Sure, it would have blown up the deficit, but it's not his money, and the deficit has already been exploded not once but twice, with his only-for-the zillionaires tax cut and the last stimulus bill. Republicans facing re-election battles at least as tough as Trump's, or worse, would have embraced his Big Giveaway with open arms. It would have been like dropping trillions of dollars into the campaign chest of the Republican Party. Democrats, who have already passed a $2.2 trillion bill in the House, would have been forced to go along with it. Trump could have put his name on the whole thing, and Biden would have been left to endorse a plan he knew would benefit his opponent far more than himself and his fellow Democrats.
That's the way Trump could have turned his illness into his October surprise. Instead of running from reality, he could have embraced it. He could have confronted the virus he has lied about for nine months and transformed a hit on himself into help for everyone else.
Instead, he's troweling on the pancake makeup and telling lies about how long he's had the virus and how many more White House staffers have tested positive, and now he's refusing to debate Joe Biden in front of 80 million voters he absolutely needs to pull himself out of the hole he's dug. With only three weeks to go, this is the one we'll look back on as the week Donald Trump lost the election.

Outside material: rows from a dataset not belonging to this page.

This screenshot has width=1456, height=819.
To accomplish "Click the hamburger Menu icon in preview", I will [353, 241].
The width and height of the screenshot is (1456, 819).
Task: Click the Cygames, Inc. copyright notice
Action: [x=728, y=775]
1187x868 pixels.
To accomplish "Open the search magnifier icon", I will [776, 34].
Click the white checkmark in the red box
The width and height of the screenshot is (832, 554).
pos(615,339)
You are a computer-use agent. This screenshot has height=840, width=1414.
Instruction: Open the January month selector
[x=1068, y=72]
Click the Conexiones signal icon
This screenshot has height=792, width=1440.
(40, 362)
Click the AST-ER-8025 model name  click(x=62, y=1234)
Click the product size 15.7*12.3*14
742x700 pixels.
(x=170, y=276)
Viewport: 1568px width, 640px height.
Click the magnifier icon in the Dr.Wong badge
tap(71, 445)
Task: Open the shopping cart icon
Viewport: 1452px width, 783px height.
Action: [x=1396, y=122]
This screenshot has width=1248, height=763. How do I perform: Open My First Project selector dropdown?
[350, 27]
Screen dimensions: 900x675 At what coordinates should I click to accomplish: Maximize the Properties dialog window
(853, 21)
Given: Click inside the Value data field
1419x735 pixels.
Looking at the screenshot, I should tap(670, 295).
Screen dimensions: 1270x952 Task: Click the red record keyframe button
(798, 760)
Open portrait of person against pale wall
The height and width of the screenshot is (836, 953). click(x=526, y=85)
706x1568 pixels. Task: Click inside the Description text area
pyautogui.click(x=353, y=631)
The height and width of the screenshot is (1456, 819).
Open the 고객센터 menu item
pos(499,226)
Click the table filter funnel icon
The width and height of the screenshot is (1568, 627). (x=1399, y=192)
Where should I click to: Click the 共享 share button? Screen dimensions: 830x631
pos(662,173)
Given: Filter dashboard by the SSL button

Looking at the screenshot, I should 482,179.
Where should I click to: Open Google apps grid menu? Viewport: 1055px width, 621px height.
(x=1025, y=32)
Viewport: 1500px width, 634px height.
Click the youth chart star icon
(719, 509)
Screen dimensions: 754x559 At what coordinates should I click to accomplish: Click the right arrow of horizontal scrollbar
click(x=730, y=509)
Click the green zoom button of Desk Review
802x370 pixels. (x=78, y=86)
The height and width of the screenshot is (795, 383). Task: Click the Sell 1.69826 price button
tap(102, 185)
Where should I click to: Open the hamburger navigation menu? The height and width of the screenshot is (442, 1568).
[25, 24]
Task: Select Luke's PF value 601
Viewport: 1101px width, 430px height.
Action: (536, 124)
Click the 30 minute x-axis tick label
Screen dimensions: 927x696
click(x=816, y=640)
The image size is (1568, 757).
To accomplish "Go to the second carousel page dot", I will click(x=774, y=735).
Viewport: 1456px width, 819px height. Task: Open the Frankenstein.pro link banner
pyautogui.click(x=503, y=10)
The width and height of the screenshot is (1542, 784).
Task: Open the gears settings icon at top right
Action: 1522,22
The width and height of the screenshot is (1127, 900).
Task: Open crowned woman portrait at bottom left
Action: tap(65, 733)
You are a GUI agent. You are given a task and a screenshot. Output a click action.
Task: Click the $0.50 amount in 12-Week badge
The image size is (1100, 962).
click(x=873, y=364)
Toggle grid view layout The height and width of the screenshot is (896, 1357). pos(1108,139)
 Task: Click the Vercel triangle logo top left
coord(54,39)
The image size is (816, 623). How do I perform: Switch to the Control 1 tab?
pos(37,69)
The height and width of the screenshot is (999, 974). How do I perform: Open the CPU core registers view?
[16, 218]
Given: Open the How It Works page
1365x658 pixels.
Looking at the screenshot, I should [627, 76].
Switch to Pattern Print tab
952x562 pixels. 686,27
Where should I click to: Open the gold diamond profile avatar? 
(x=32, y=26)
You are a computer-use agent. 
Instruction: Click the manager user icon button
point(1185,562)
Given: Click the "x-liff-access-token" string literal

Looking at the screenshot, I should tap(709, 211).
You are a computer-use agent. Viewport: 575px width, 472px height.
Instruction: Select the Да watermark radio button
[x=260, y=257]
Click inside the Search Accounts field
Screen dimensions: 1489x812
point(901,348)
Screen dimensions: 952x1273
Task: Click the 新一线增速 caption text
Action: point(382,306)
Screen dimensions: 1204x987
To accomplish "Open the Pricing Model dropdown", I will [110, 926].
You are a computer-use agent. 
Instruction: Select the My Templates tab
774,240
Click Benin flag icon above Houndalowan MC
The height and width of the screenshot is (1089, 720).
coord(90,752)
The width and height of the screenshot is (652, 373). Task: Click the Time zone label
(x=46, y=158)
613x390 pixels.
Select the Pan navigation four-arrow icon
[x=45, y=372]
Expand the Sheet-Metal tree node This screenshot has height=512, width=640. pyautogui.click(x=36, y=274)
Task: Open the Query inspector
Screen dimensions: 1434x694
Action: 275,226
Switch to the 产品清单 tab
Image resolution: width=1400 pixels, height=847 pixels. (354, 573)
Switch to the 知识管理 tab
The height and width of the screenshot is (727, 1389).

I personally don't think there was ever a path to re-election for Trump after people had observed him in office for four years, but the article is correct in the sense that this was the week his campaign went over the cliff.
We still have to worry about him sabotaging the election...
God, do I want him to be GONE!
I am a little worried, mainly because the media will do all it can to make a horserace out of it. They do it every time. We will hear baloney about how Trump has "regained his footing" and "people are taking a second look" and worst of all "Trump has some personal magic" that suggests you can't rule him out.
Biden doesn't sell as well as Trump.
Now he is claiming that the Gold Star families he met with gave it to him. As if any of them would get within a mile of him now considering how he shit on them and their dead children.